Ana Čarapić (Ана Чарапић; born 1985) is a politician in Serbia. She has served in the National Assembly of Serbia since 2017 as a member of the Serbian Progressive Party.

==Early life and career==
Čarapić was born in Kuršumlija, in what was then the Socialist Republic of Serbia in the Socialist Federal Republic of Yugoslavia. She holds a bachelor's degree as an economist.

==Parliamentarian==
Čarapić received the 141st position on the Progressive Party's Aleksandar Vučić – Serbia Is Winning electoral list in the 2016 Serbian parliamentary election. The list won 131 out of 250 mandates, and Čarapić was not initially elected; she was able to take a seat in the assembly on 21 September 2017 as a replacement for Aleksandra Đurović, who had resigned to take a diplomatic position. During this sitting of the assembly, Čarapić was a member of the committee on the economy, regional development, trade, tourism, and energy; a deputy member of the environmental protection committee; the head of Serbia's parliamentary friendship group with Bolivia; and a member of the parliamentary friendship groups with Austria, Bosnia and Herzegovina, the Czech Republic, Germany, Ghana, Greece, Montenegro, North Macedonia, Poland, Russia, Slovakia, Slovenia, and Spain.

She was given the 174th position on the successor Aleksandar Vučić — For Our Children list in the 2020 parliamentary election and was elected to a second term when the list won a landslide majority with 188 mandates.
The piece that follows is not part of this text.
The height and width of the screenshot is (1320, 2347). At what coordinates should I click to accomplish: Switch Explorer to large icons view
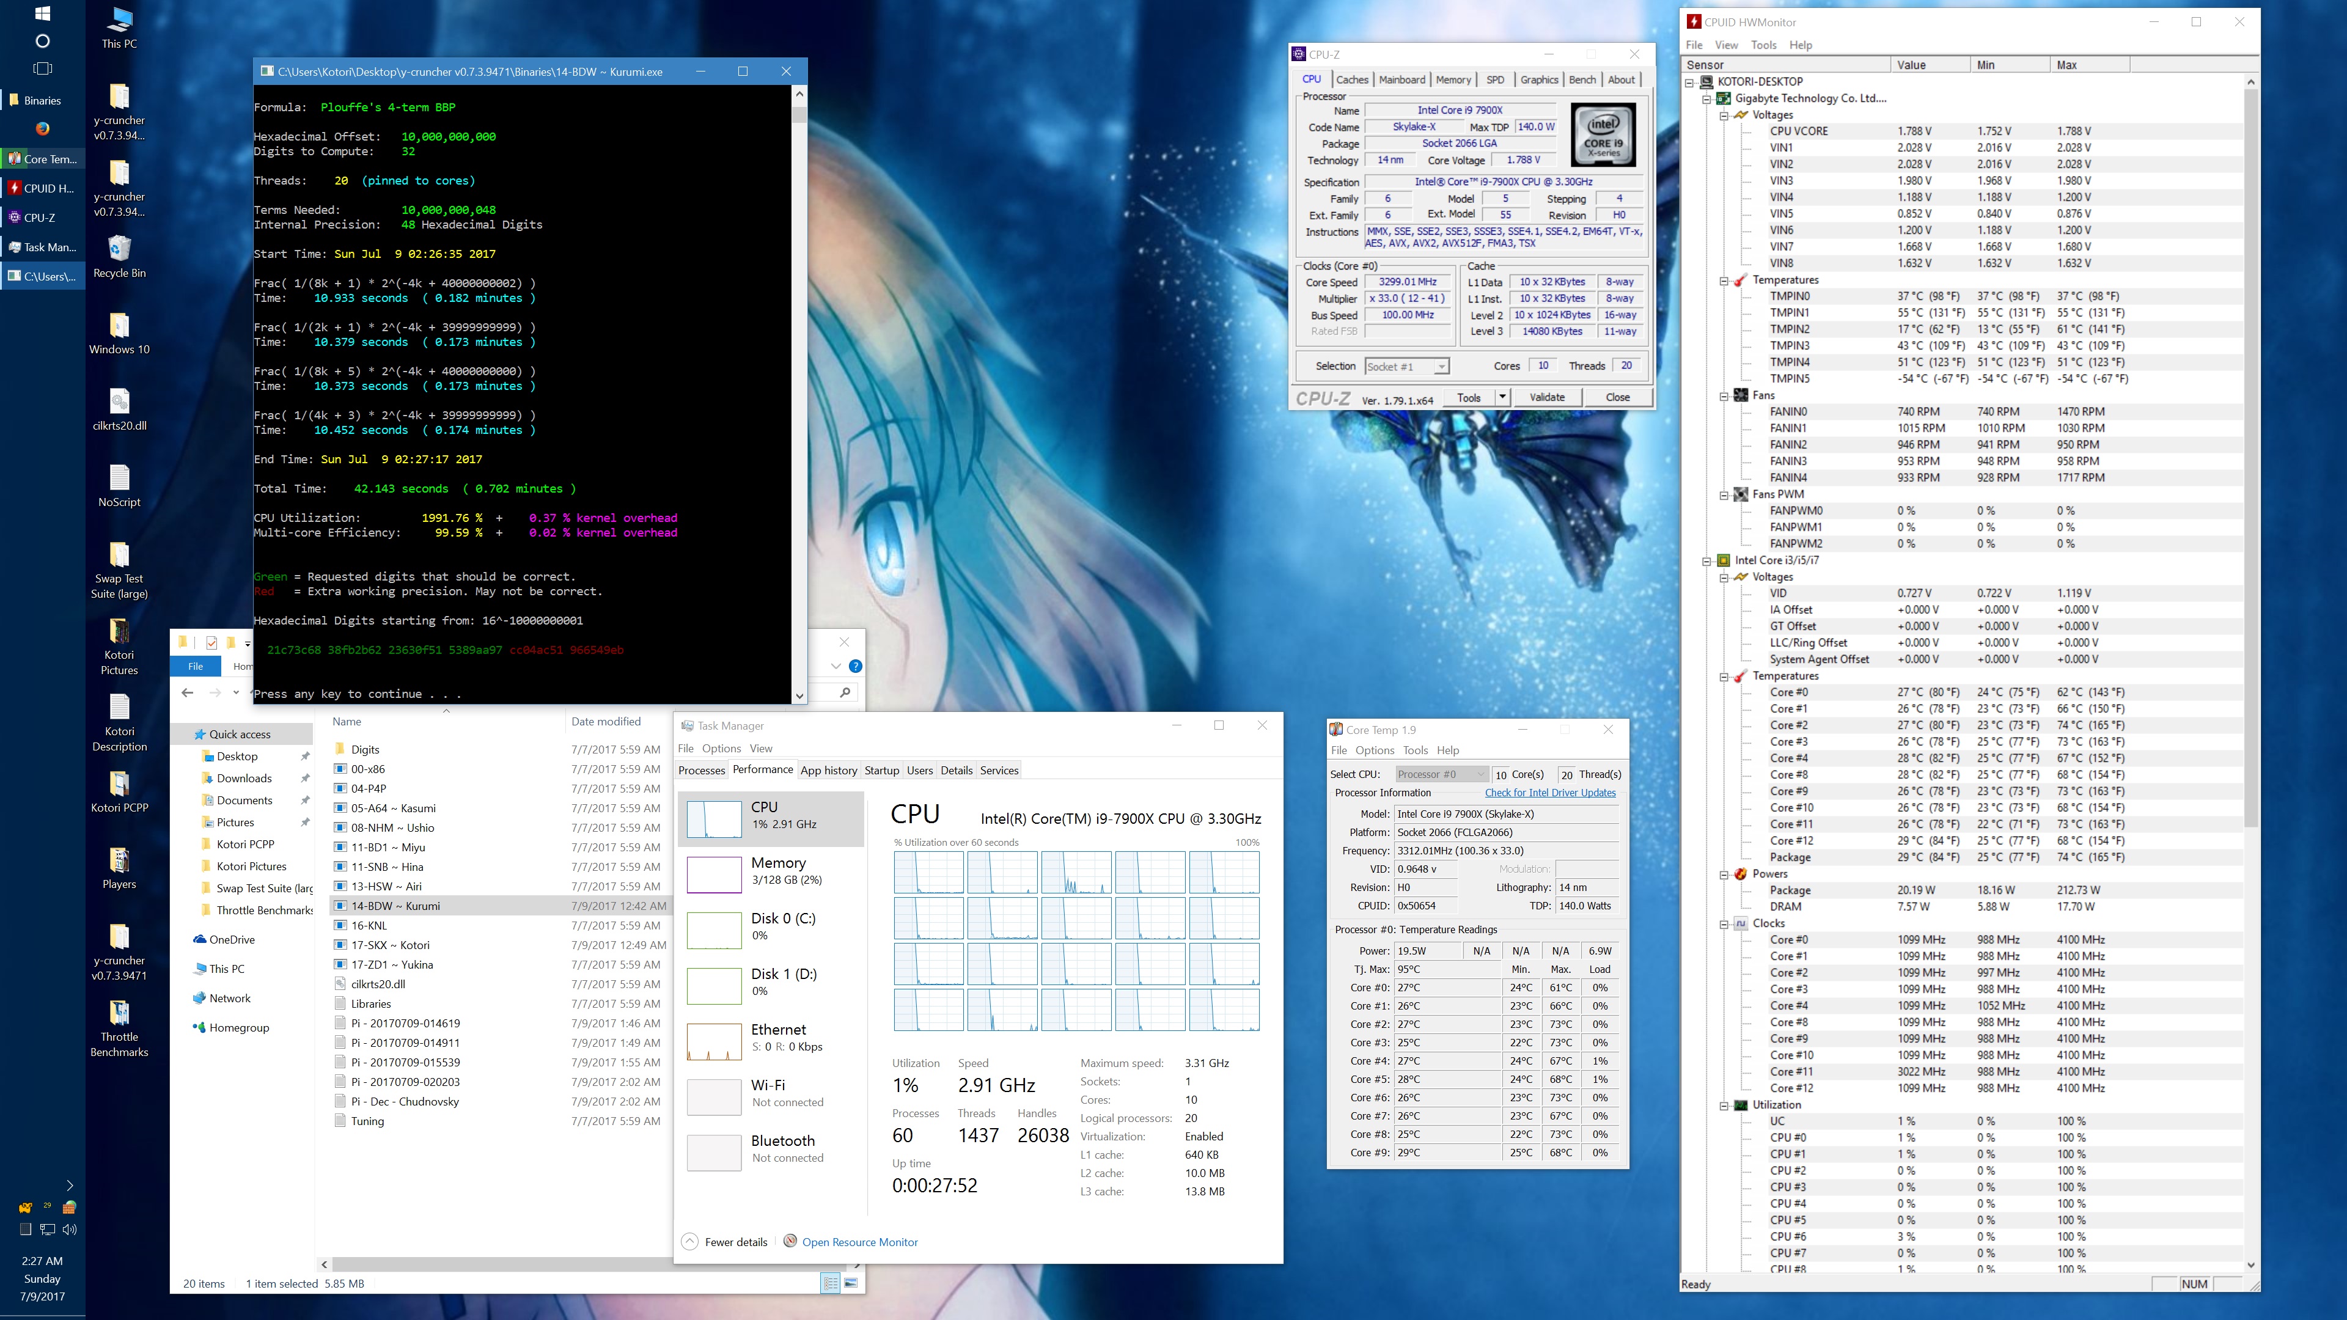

She is now a member of the committee on finance, state budget, and control of public spending; a member of the committee on labour, social issues, social inclusion, and poverty reduction; a deputy member of the committee on spatial planning, transport, infrastructure, and telecommunications; the leader of Serbia's parliamentary friendship group with Bolivia; and a member of the parliamentary friendship groups with Austria, Bosnia and Herzegovina, China, the Czech Republic, Germany, Greece, Montenegro, Poland, Russia, Slovakia, and Spain.